Whether logic itself counts as math or something separate from it is contentious. If you do count logic as math, assume I was talking about the rest of mathematics excluding logic.
> Also, computer science doesn't necessarily mean computers as we know it today. A 'computer' in computer science is something that can process 'computable numbers'. For example, in Turing's paper, he imagine a person ( computer ) 'doing math' with a pen and paper.
Yeah, but persons are the opposite of simple and primitive.
Though I'm not sure whether they relate this approach to the traditional FSM/PDA/TM models of computing. There seems to be a disconnect between theoretical computer science (which uses the classical models) and more "practical" computer science which uses Boolean and sequential logic circuits as a model of computing .
Different roads that reach the same place, I think.
Finite state machines are a small step away from sequential logic and help with managing complexity. Pushdown automata are a small step from finite state machines. I think of Turing machines as an architecture for a computer consisting of a separate CPU and memory, which happens to correspond to the most common architecture used today, but not a particularly useful tool for managing complexity as they have no structure. Functions are useful for managing complexity, and function call / return requires some notion of a stack. Once you're there you can build up the rest of FP. Pure function correspond to combinatorial. Those with state correspond to sequential logic. etc.
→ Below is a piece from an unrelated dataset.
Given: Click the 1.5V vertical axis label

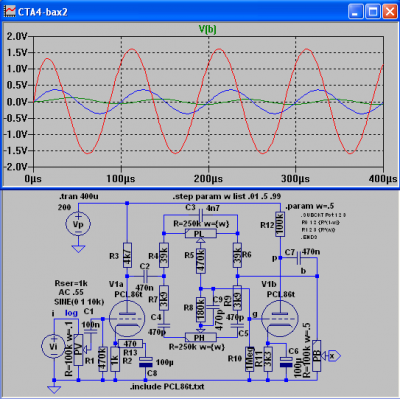Looking at the screenshot, I should [16, 52].
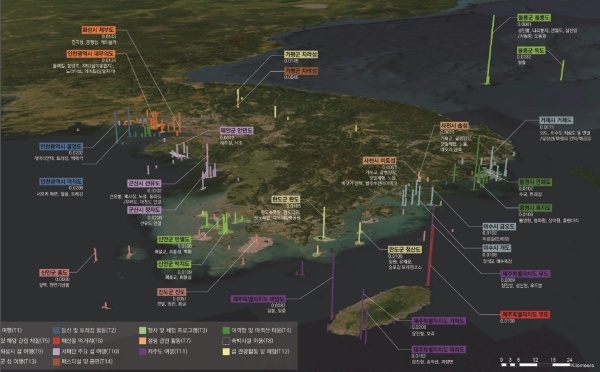This screenshot has height=372, width=600.
Task: Select the orange 인천광역시 대무의도 label
Action: tap(91, 54)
Going in the reverse direction, compilation connects functional programming to hardware.
I think it's the math notation and math problem domain that seems to leak into attempts to broaden the audience. Tersely named, far removed from anything I could reach out and touch.
I could never grok scala, all the examples and learning material used math idioms, metaphors and symbology. So I was always translating and it was very difficult to pick up.
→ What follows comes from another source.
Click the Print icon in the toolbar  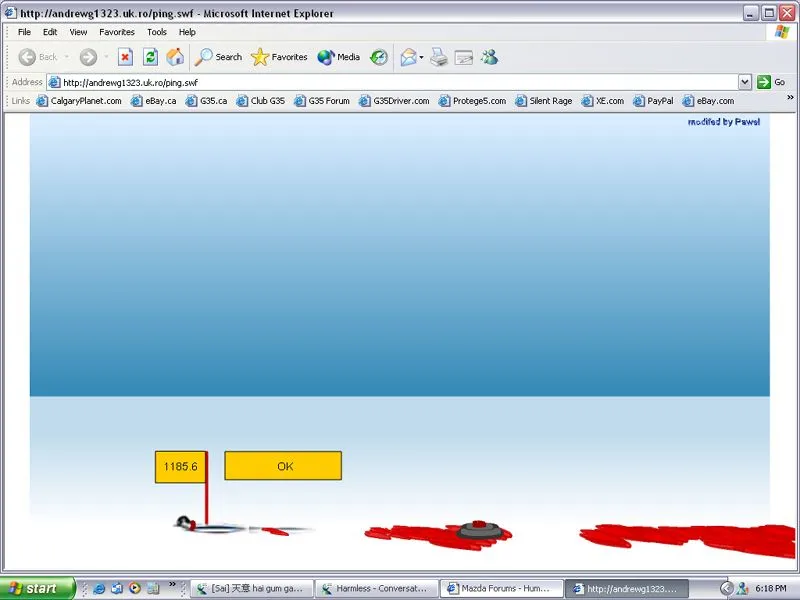[438, 57]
And yes, I fully realize this was my own shortcoming. I should have put eight years into the foundational knowledge. But I wonder if these math metaphors translate to a more broadly shared experience. They should be in theory. Programming is supposed to be a tool to accomplish goals, it shouldn't force users into it's inner world as much as it does. It feels like I need a formula one crew just to drive a car from Seattle to Kansas.
Oh, they are using Racket. I really love that language. I think it's also great that they explain how to work with structures, instead of going the "everything is a list" aproach (the latter is, in my opinion, better suited for advanced students).
Unfortunately, I haven't managed yet to integrate Racket into my daily work. The last time I tried to use it, the resulting (manually optimized) compiled code was as slow as an unoptimized python solution and 10x slower than a manually optimized Java version.
I'm really surprised to hear Racket code was slower than Python. Racket has had a JIT compiler for a very long time, and v8 has a much better JIT compiler, so I would expect its performance to be vastly better than Python.
Ragde is an excellent CS prof. I really enjoyed the functional approach Waterloo takes in first year CS, especially in the optional more advanced version of the course where they go a lot deeper into the math connections and interpreters
What I would like to see is a logical introduction to computer science, or at least theoretical computer science.
Start with combinational logic [1], i.e. with Boolean circuits. They are both conceptually simple and relatively close to physical transistors, unlike any functional / mathematical approach. Then move on to sequential logic[2] which allows the introduction of memory/states, e.g. via flip-flops. From this, more complex circuits and even a primitive GOTO language would be introduced. What I would be interested in is how these circuits relate to the traditional models of computation, i.e. finite state machines, pushdown automatons and Turing machines. Not very cleanly, I suspect.